**Task description**
Copy the items from the line with "Task: Open the account avatar dropdown menu" through the end of the items, requests included, and scale every coordinate in the answers by 2.3, rounding to whole numbers with halves rounded up. Leave the pictures out.

**Dataset content**
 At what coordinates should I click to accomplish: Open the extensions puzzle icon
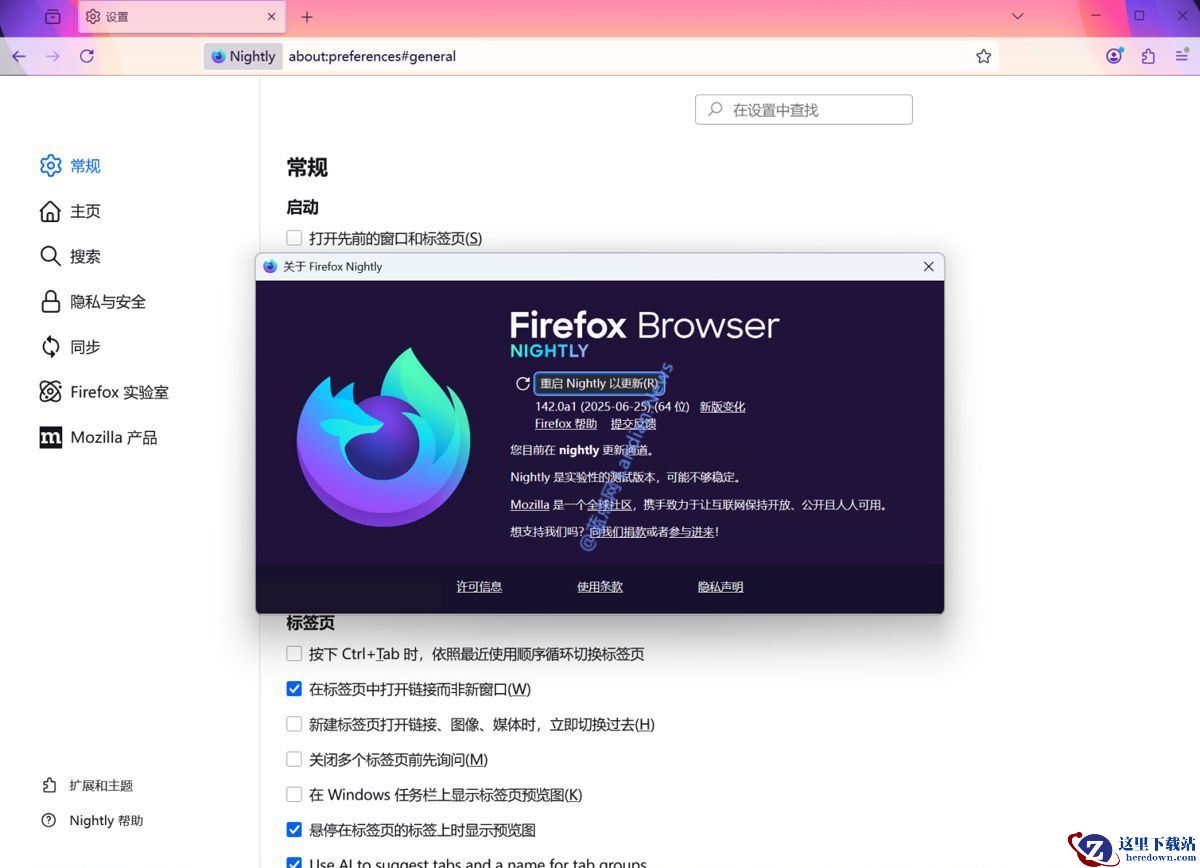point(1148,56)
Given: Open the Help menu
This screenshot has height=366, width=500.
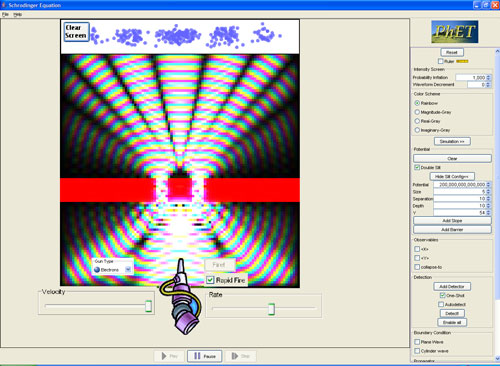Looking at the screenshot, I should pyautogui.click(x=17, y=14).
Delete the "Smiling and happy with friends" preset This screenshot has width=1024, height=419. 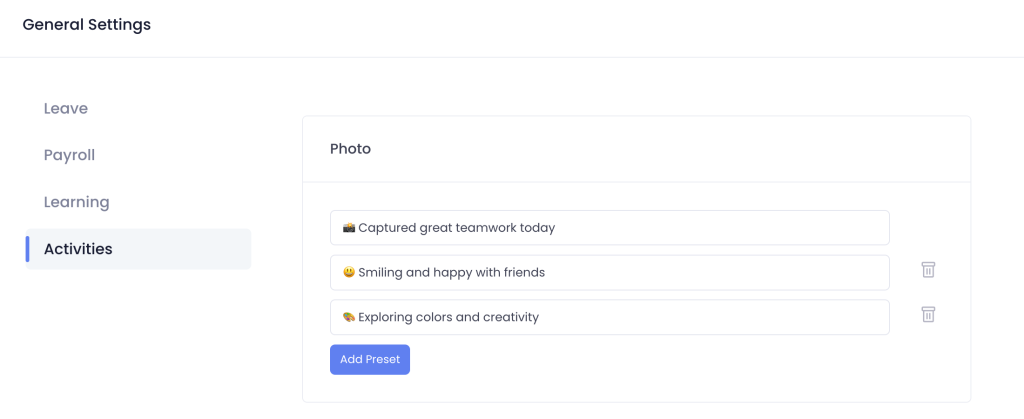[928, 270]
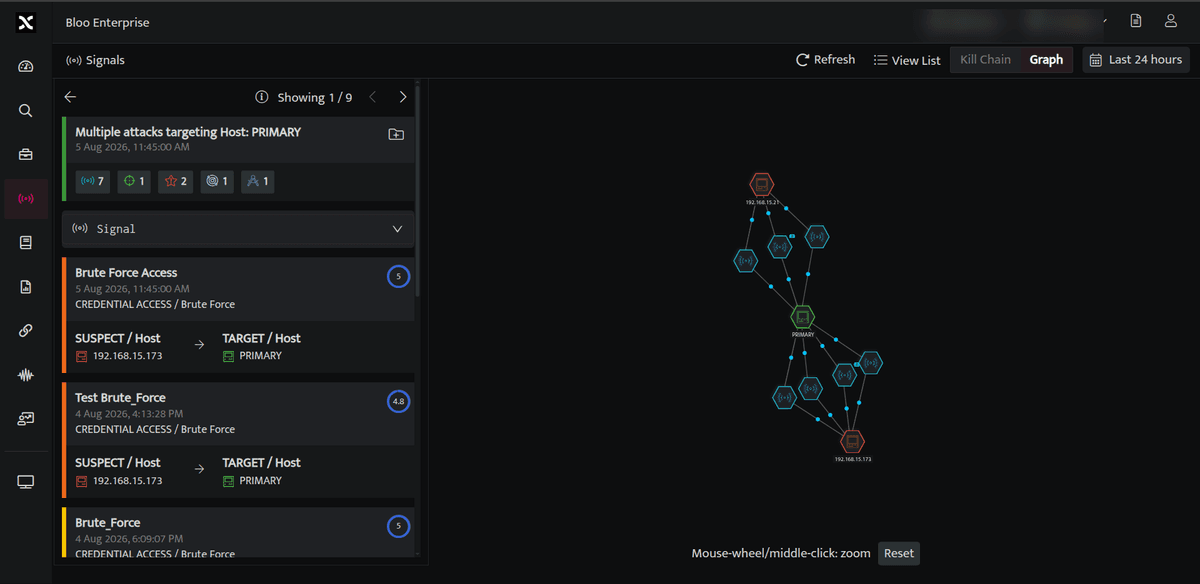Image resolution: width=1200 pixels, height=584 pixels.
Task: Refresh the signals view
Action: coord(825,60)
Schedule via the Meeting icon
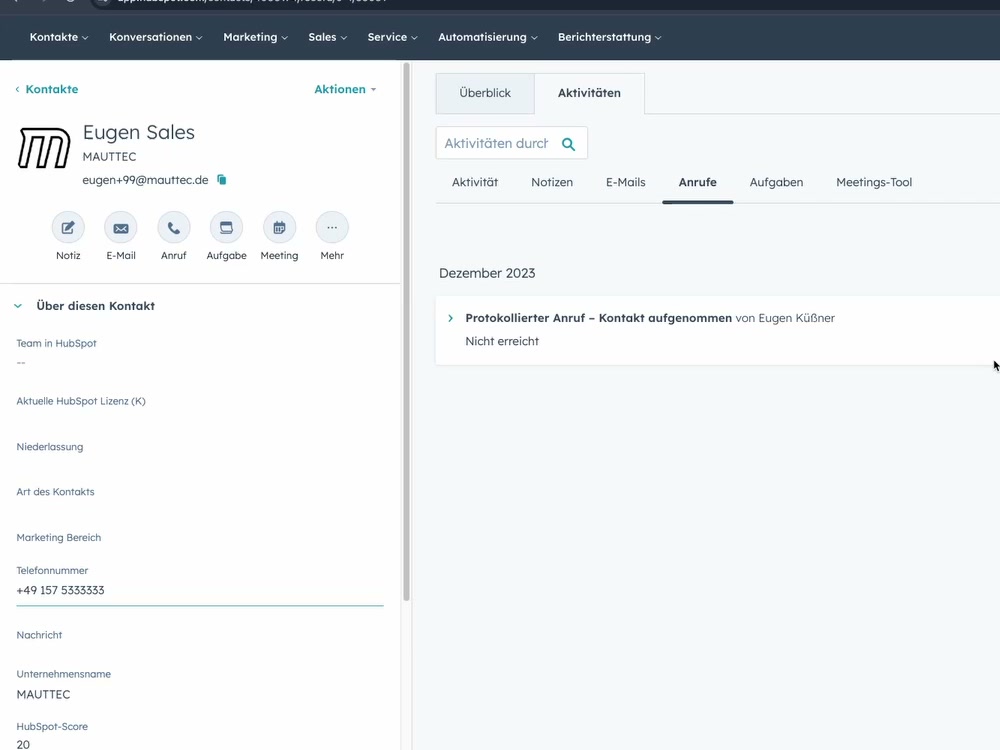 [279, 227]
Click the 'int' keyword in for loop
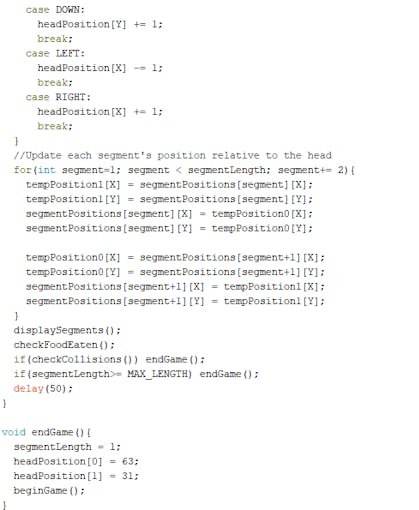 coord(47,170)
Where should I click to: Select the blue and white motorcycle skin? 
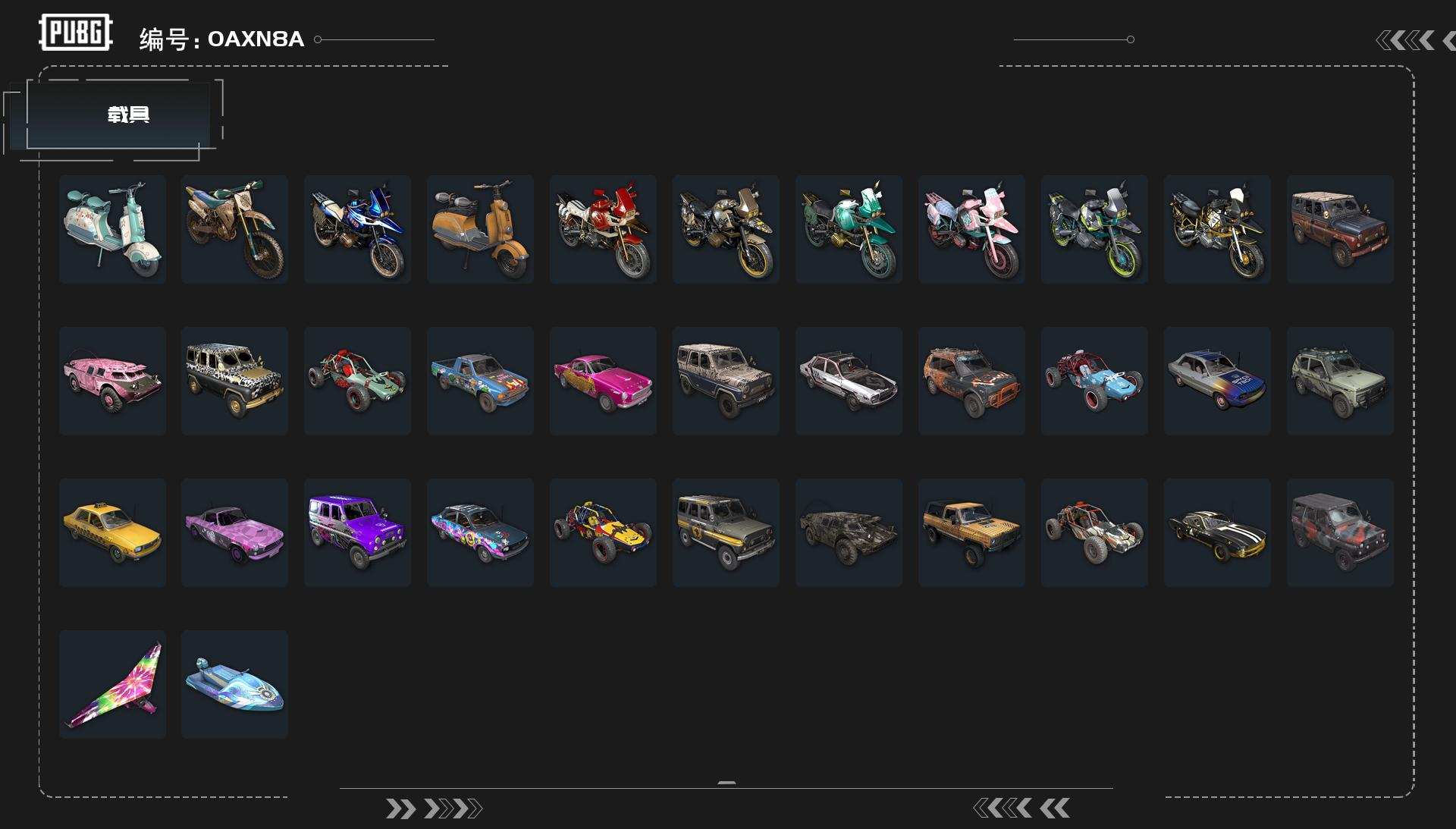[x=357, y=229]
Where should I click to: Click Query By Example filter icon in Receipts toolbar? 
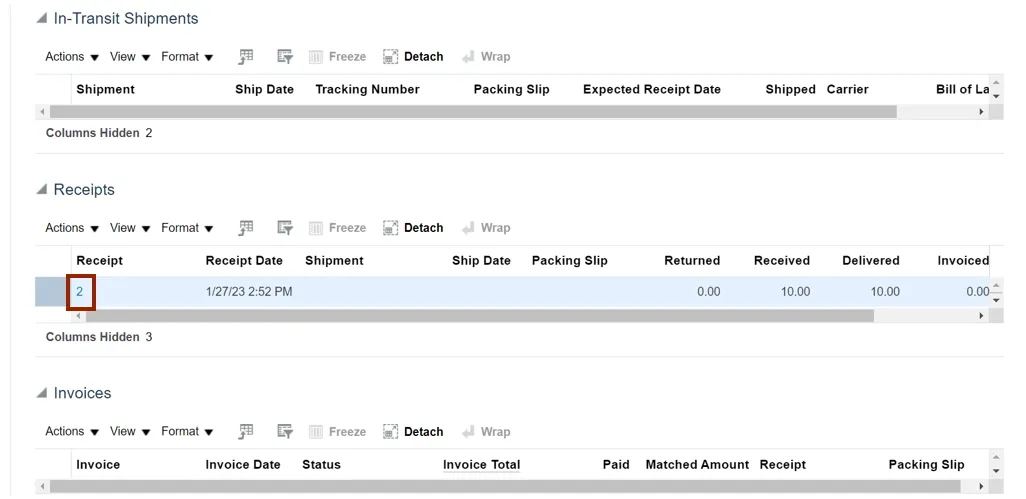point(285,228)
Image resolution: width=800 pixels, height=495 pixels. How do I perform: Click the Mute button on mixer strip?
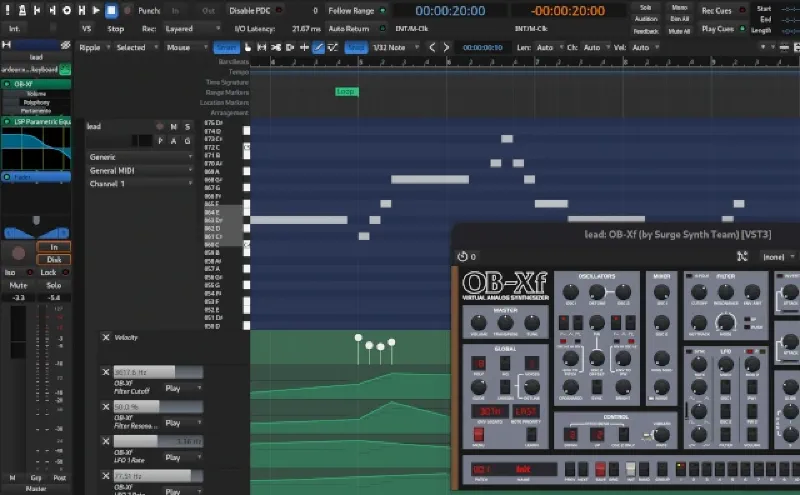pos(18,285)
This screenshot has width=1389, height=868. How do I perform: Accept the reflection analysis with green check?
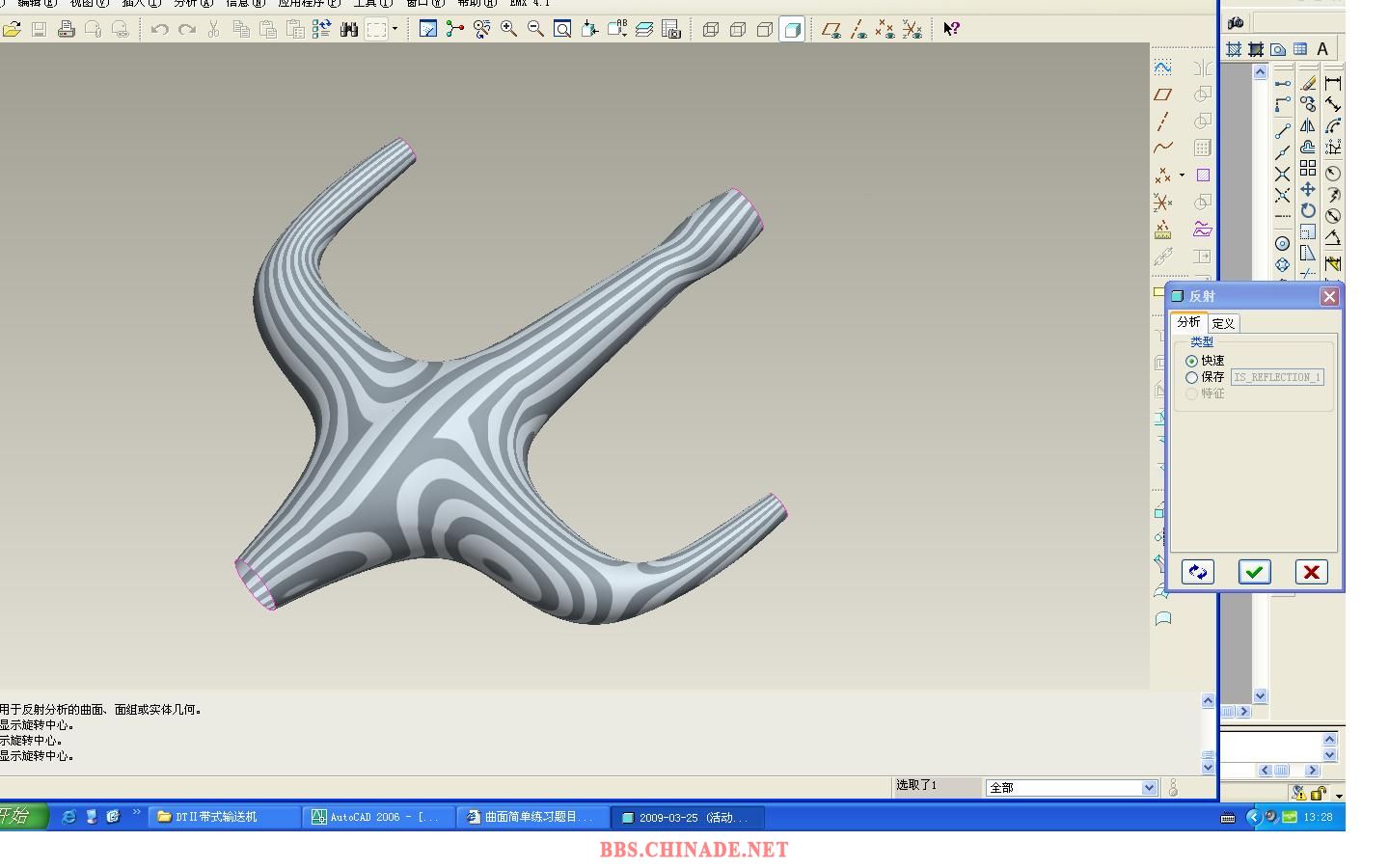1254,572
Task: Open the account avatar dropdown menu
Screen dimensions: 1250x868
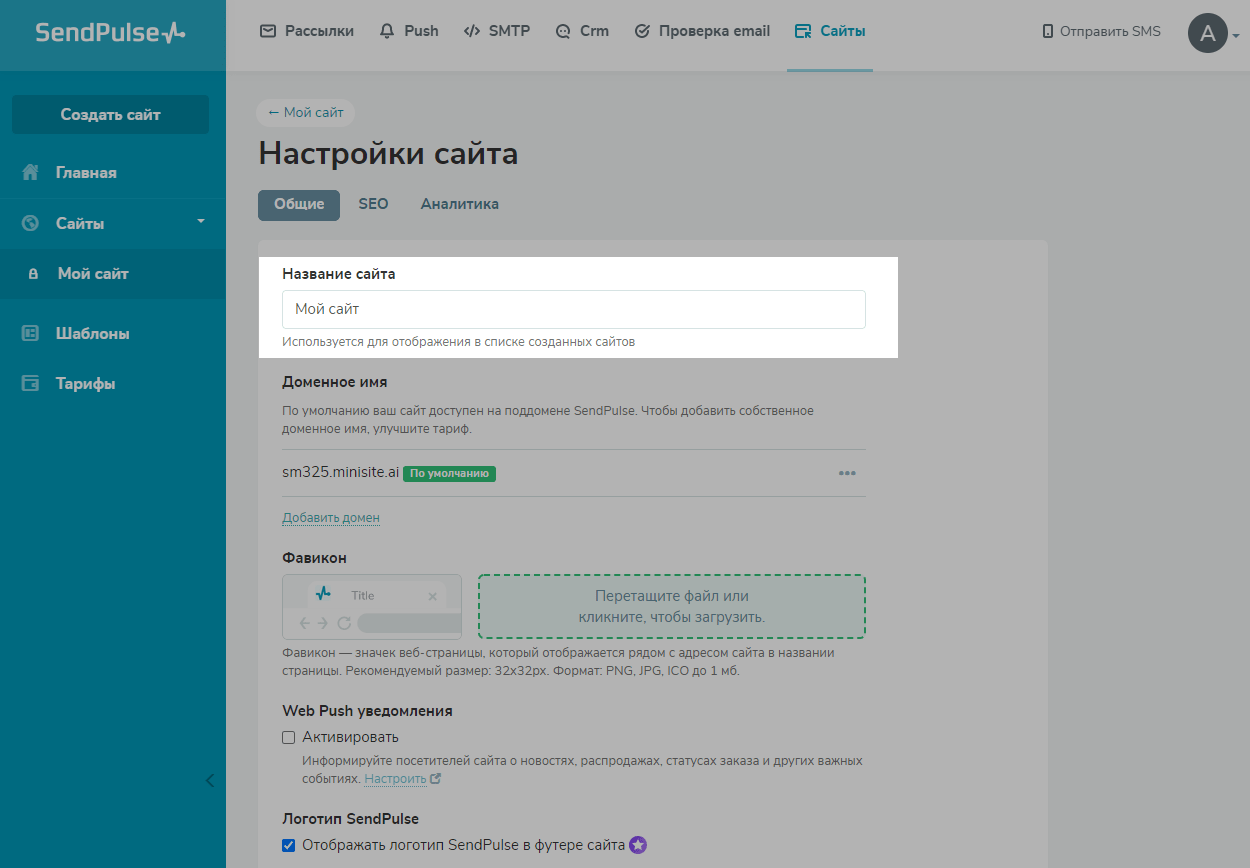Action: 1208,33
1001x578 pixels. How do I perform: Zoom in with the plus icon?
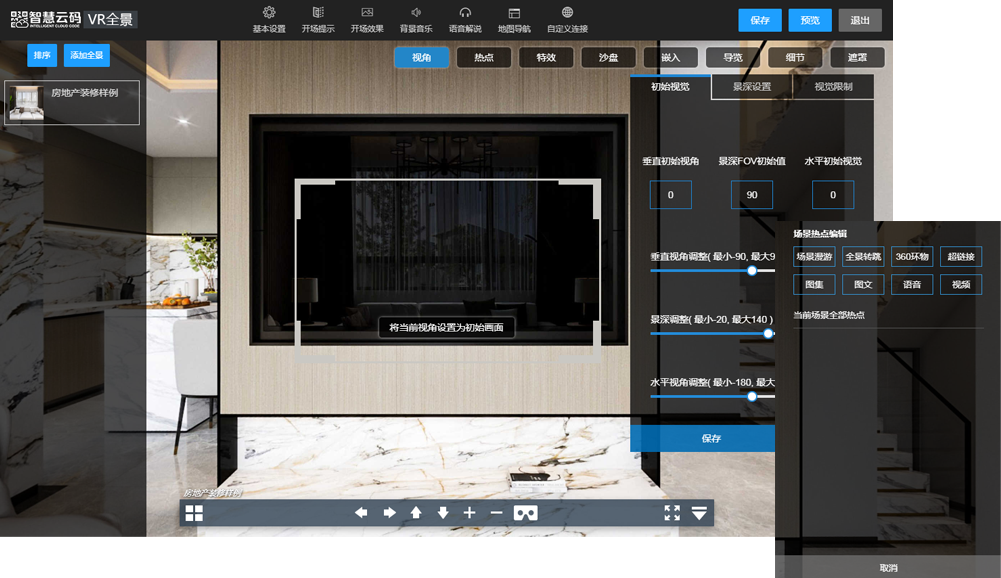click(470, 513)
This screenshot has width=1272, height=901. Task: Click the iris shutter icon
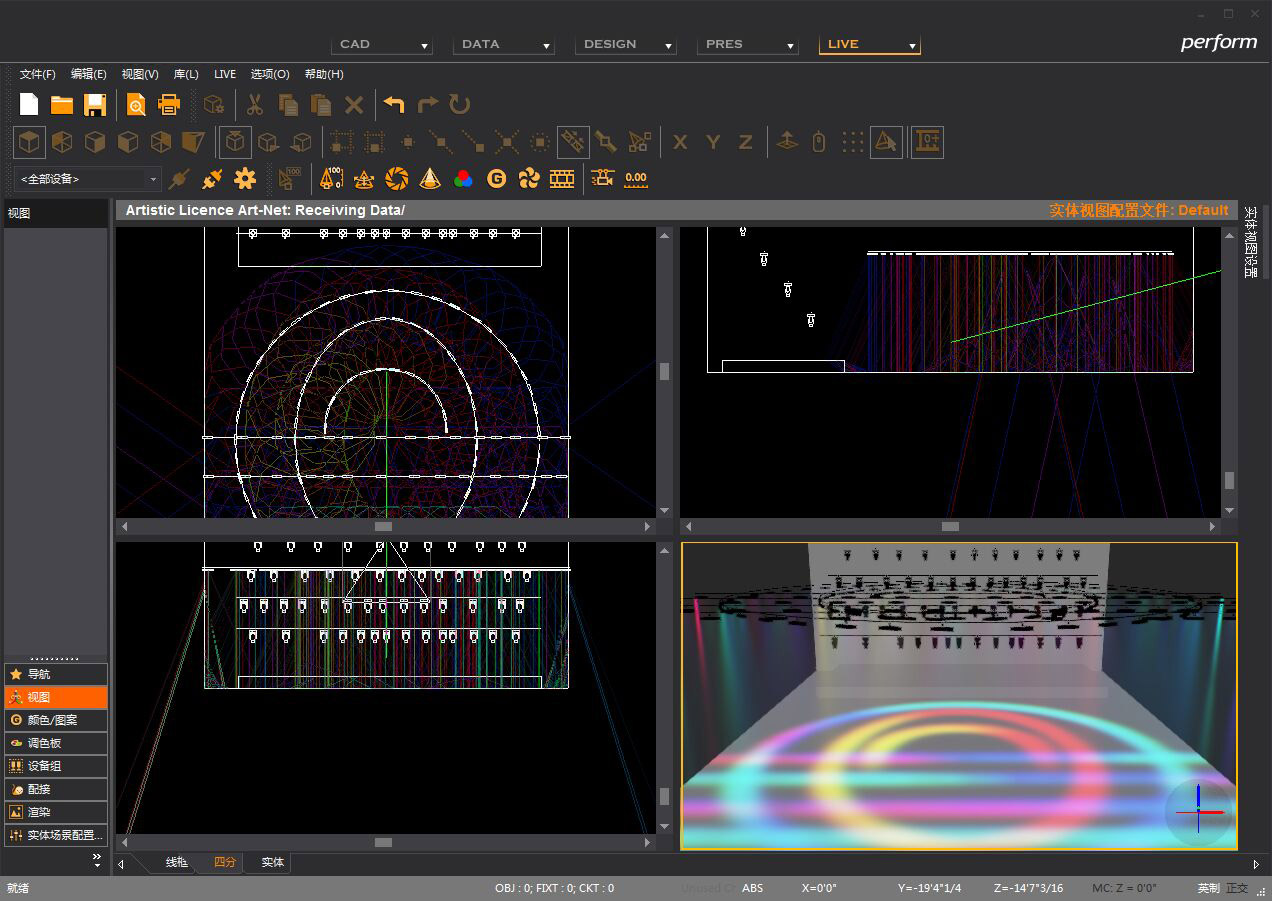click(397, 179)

**Finished task**
Task: Open the account avatar dropdown menu
Screen dimensions: 1250x868
Action: 2778,76
1001x578 pixels. How do I perform: Zoom in with the plus icon?
click(1081, 1180)
This screenshot has width=1272, height=901. Task: Click the iris shutter icon
click(913, 412)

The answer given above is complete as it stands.